I bottled a Helles Munich 2 weeks ago.
Fermentation was at 52 degrees
Lagered at 32 degrees for 6 weeks

This being my first lager, I was unsure what to use for temperature for priming sugar. The beer temperature was about 35 degrees after it warmed up a little waiting for me to sanitize. I used that. It said to use about 2.3 oz of table sugar.

I popped one open a week ago just to see how it tasted... almost no carbonation

I popped one open today thinking most of my ales are good to go at 2 weeks roughly. More hiss, more carbonation, but very low. No head on the beer.

Should I have used the 52 degrees? That would put me at an extra oz of sugar... that would make a huge difference.


Any way to save this batch?
 
Did you do a d-rest? I typically run mine up from 48-50*F to 60-61*F for a few days prior to cold crashing then bottling/kegging.

If 52*F was the warmest temp the beer saw during ferment, use that in the priming calc. For mine, I use the d-rest temp. Right now, you may just have to give it a few more weeks and see what you end up with.
 
You want to use the warmest temp that the beer saw at the very end of or after fermentation. In this case, 52.

If you fermented at 52 then let it D-rest at 70, you'd put in 70.

If you fermented at a constant 70 then cold-crashed it at 33, you'd put in 70.

If you started your fermentation at 66, ramped to 72 until it finished, then after fermentation aged it in your 60 degree basement, you'd put in 72.
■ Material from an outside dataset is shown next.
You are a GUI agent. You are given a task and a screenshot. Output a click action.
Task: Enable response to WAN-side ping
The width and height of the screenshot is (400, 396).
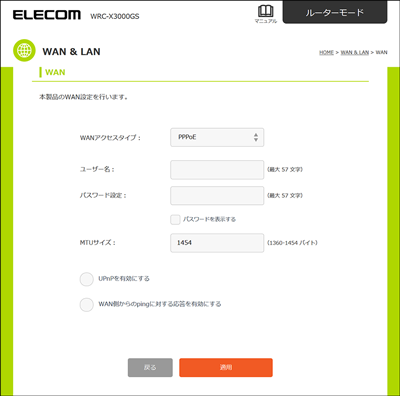pyautogui.click(x=87, y=304)
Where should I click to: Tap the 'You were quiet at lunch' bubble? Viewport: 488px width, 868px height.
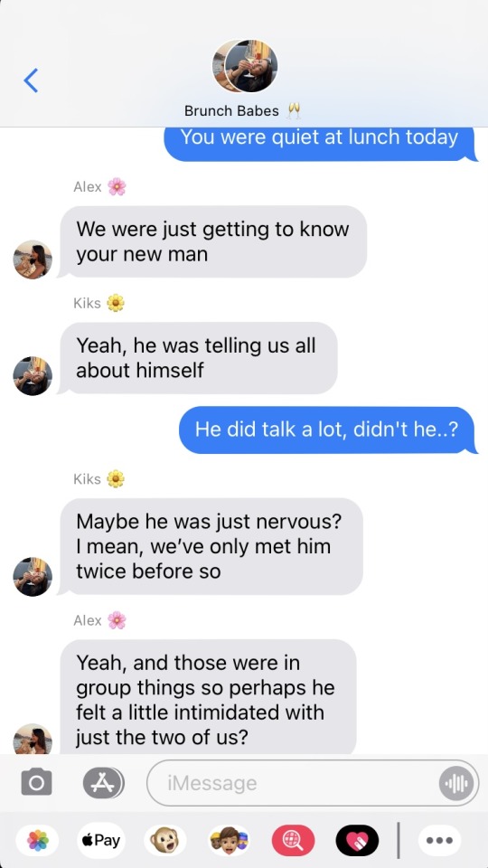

The colder the beer, the more CO2 will dissolve under ambient pressure. But if there's no more CO2 being created (after fermentation is over) it won't have any additional CO2 to absorb. This is why you want to use the warmest temperature that the beer saw after active fermentation. The CO2 will leave as it warms up, but it won't come back as it gets cooler.

Not sure how to save the current batch. Maybe get them all really cold, then add a carb drop, then let them warm up again? I don't know how much sugar is in each carb drop, or if adding sugar would cause all the CO2 to nucleate and bubble out.
 
Yeah, I did a D-Rest for 2 days at room temp (about 68-70)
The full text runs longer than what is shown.